══ Stored records ══

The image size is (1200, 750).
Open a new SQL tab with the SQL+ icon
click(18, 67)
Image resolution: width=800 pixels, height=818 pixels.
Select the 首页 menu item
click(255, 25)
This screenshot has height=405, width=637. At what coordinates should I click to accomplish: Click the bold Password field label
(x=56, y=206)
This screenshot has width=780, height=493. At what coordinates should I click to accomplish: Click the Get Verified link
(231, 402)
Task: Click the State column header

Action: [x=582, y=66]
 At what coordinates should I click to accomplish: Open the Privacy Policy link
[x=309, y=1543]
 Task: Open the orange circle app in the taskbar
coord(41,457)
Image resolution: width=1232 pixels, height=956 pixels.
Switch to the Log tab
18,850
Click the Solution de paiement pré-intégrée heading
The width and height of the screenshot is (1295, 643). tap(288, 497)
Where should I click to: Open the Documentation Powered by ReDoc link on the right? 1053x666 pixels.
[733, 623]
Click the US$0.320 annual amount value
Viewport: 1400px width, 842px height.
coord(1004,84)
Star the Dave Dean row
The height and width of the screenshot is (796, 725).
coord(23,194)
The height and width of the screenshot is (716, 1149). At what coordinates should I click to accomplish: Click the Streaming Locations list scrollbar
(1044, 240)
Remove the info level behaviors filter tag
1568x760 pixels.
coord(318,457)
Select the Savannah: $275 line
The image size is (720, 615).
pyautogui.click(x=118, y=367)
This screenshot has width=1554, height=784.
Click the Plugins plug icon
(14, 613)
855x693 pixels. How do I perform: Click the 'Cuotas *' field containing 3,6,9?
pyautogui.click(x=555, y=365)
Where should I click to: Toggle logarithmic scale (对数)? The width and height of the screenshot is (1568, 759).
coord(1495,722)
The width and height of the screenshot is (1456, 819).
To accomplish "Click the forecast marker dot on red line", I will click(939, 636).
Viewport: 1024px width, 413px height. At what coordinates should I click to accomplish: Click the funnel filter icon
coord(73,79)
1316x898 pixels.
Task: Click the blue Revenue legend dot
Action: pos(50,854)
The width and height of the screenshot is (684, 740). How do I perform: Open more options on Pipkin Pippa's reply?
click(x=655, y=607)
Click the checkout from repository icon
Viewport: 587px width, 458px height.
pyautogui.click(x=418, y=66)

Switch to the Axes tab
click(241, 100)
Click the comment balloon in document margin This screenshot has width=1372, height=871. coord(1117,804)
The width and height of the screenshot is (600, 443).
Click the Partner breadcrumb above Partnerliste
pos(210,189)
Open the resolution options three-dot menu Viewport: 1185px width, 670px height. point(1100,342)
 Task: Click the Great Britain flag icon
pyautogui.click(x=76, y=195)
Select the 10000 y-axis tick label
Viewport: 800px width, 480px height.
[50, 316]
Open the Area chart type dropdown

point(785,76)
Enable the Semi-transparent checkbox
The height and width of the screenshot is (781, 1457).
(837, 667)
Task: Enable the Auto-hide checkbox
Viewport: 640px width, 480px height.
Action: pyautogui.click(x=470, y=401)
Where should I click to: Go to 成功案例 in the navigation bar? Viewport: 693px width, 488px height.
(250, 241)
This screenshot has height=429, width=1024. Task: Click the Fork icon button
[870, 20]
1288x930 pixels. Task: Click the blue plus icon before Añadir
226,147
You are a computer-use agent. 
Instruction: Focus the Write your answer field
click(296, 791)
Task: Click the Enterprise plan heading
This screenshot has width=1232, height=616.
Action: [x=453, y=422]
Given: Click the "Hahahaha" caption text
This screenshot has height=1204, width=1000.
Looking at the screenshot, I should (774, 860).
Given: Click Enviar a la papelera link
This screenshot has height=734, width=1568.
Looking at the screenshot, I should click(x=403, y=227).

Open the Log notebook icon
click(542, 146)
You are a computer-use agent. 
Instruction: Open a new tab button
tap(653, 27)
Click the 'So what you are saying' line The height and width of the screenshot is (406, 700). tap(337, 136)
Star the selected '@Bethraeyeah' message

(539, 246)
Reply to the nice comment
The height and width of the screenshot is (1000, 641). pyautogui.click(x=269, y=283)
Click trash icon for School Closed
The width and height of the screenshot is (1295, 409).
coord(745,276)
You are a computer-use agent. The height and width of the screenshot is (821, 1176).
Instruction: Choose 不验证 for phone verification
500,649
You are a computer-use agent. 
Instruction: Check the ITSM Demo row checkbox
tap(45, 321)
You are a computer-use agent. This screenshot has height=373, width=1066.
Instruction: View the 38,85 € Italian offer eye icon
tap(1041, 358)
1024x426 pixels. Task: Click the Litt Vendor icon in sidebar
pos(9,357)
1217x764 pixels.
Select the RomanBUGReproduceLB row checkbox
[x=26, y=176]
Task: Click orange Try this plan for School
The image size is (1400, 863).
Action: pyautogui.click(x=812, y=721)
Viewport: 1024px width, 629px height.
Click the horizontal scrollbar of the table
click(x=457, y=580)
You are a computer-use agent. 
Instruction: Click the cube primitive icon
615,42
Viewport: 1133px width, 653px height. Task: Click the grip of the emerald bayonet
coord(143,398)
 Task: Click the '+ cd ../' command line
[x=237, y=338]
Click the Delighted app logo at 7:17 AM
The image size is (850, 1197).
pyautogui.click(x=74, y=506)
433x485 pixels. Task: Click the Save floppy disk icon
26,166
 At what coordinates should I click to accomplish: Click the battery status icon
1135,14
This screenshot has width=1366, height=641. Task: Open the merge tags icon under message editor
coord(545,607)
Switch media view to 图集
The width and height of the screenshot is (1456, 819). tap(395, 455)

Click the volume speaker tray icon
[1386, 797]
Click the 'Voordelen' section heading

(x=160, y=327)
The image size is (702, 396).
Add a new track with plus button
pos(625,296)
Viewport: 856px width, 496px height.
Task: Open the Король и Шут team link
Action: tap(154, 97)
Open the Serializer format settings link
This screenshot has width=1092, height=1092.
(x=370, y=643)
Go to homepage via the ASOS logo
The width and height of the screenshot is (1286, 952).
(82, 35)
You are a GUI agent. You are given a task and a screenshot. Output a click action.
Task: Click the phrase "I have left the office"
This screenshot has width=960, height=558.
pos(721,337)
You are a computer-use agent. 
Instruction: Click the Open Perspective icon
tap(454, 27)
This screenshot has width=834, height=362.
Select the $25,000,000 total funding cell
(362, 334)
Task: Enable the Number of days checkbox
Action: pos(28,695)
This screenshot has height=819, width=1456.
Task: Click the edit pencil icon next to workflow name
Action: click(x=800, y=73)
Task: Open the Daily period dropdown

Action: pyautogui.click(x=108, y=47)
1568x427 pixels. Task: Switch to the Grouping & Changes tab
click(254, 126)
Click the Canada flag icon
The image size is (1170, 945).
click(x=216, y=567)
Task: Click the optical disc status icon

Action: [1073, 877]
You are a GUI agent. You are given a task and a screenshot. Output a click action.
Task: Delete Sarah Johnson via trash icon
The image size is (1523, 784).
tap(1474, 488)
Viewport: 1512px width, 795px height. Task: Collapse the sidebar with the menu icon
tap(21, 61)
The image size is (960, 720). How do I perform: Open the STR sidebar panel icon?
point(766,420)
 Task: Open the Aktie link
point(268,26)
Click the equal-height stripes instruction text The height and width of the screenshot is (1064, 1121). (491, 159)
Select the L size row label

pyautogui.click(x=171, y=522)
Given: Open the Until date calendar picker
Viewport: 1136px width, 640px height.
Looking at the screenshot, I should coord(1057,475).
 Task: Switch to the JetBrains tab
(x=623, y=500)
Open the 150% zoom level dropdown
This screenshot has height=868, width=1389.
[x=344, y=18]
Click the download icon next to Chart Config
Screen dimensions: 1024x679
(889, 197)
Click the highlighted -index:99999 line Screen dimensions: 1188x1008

═══

* **Exercise brief**:
Return each line of the records above that contains the string "plan". Treat case as significant.

* **Reply to the task**:
Task: Click the Enterprise plan heading
Task: Click orange Try this plan for School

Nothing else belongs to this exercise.